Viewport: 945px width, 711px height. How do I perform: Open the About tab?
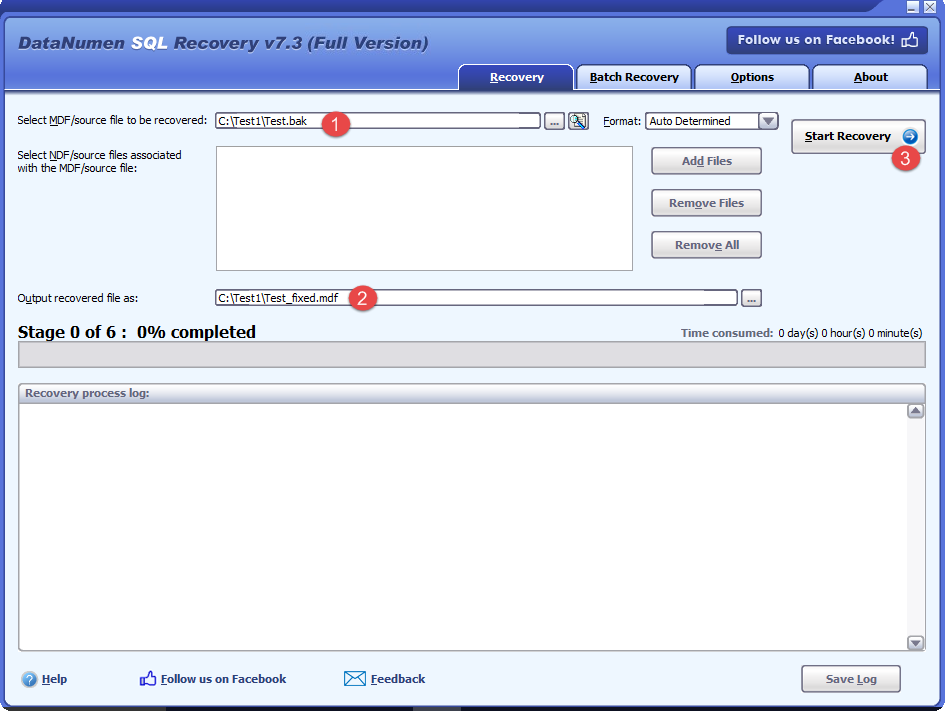tap(870, 77)
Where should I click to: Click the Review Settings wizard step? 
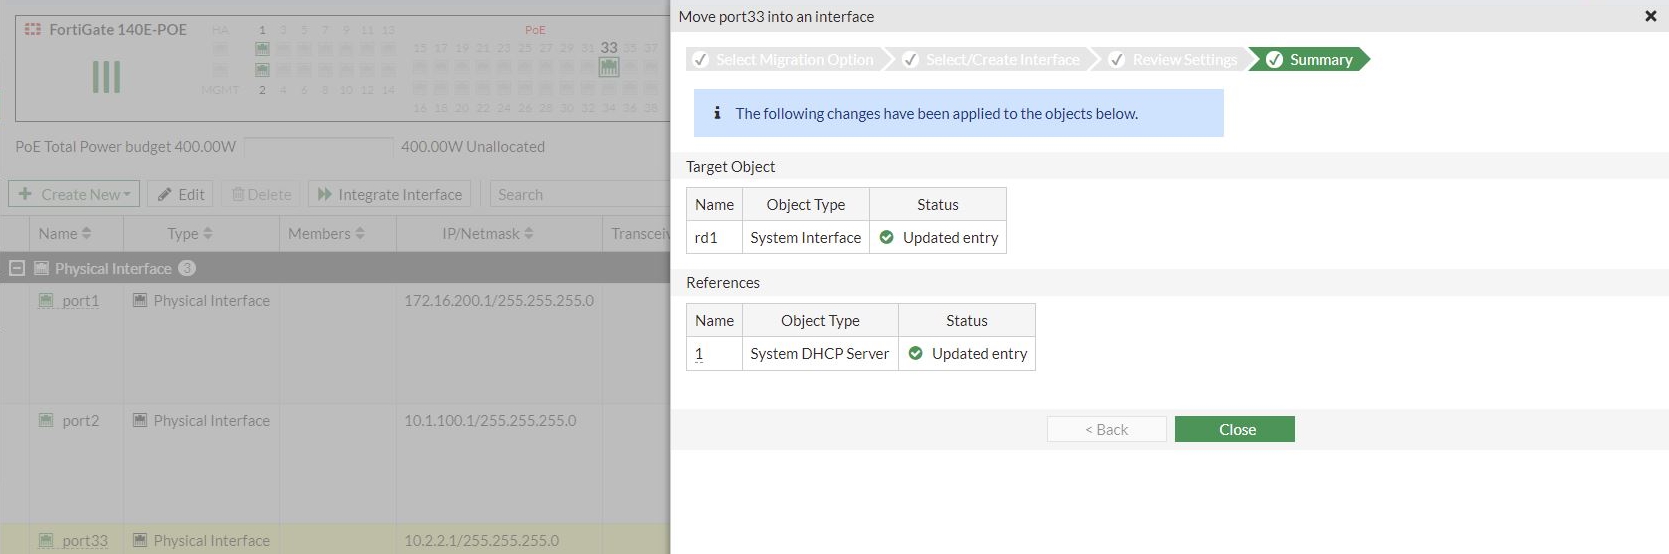pos(1184,60)
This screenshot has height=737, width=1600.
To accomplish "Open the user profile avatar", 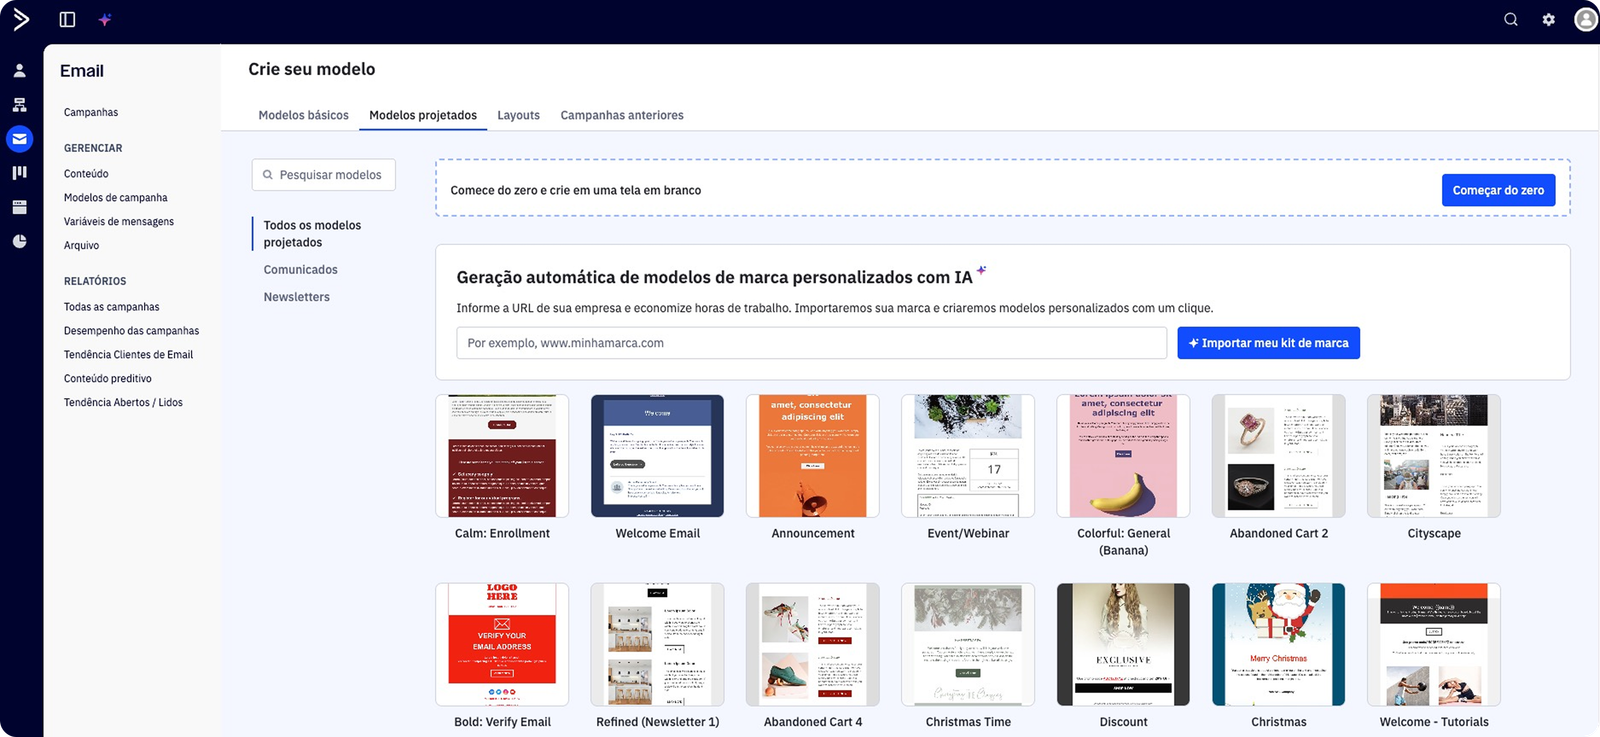I will (x=1585, y=19).
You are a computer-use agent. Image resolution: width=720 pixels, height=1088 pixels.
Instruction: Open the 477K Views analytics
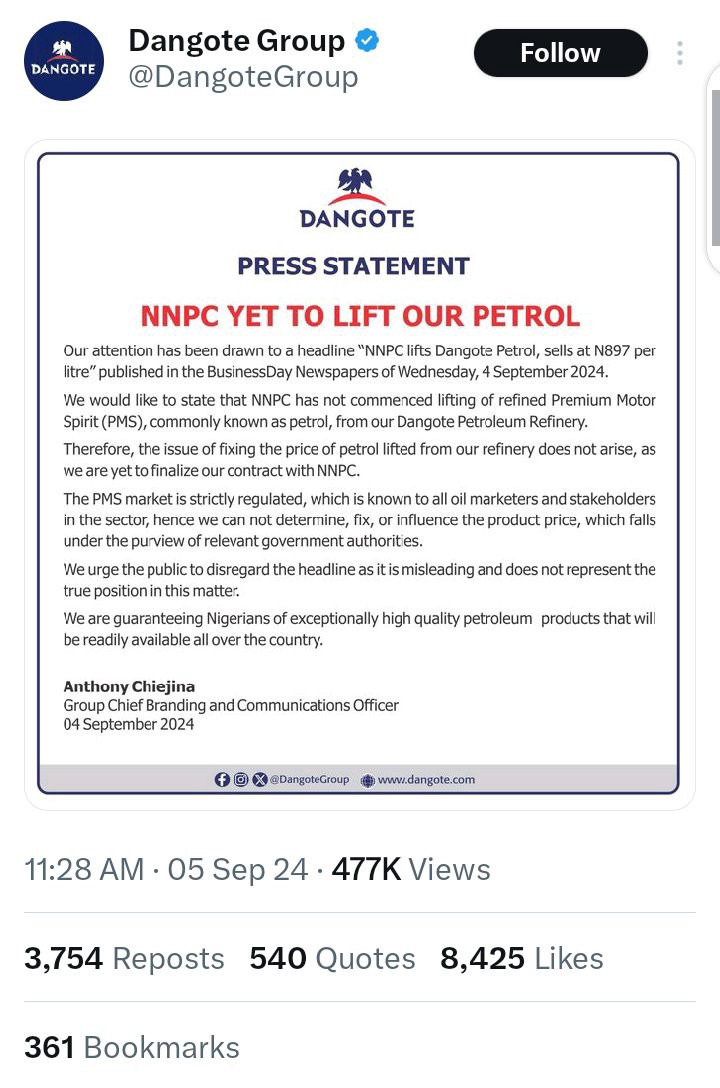point(411,869)
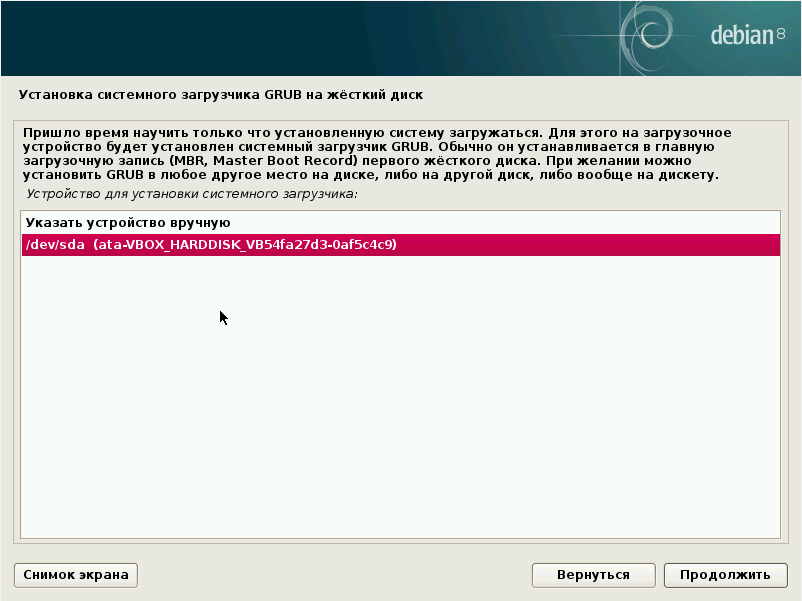
Task: Click the "/dev/sda" device path text
Action: tap(55, 245)
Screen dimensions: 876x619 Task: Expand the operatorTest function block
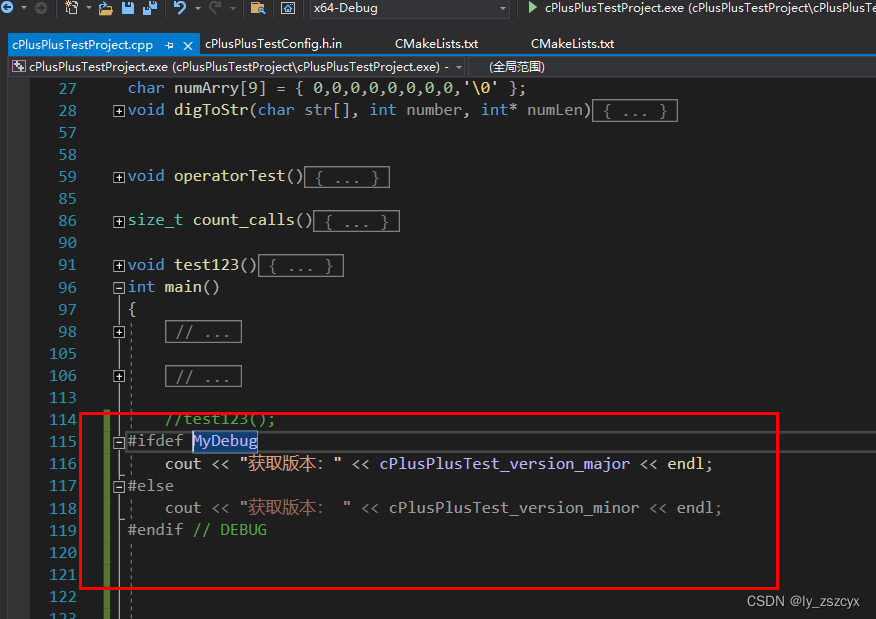[x=119, y=177]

────────────────────────────────────────

### WHAT THE TASK REQUIRES
Reproduce, word for word, the lines from the one containing "You are a computer-use" through the final line above. Leave every picture out.

### EXERCISE RESULT
You are a computer-use agent. Image resolution: width=720 pixels, height=1088 pixels.
Instruction: Open the 477K Views analytics
point(411,869)
Task: Click the "/dev/sda" device path text
Action: tap(55, 245)
Screen dimensions: 876x619 Task: Expand the operatorTest function block
[x=119, y=177]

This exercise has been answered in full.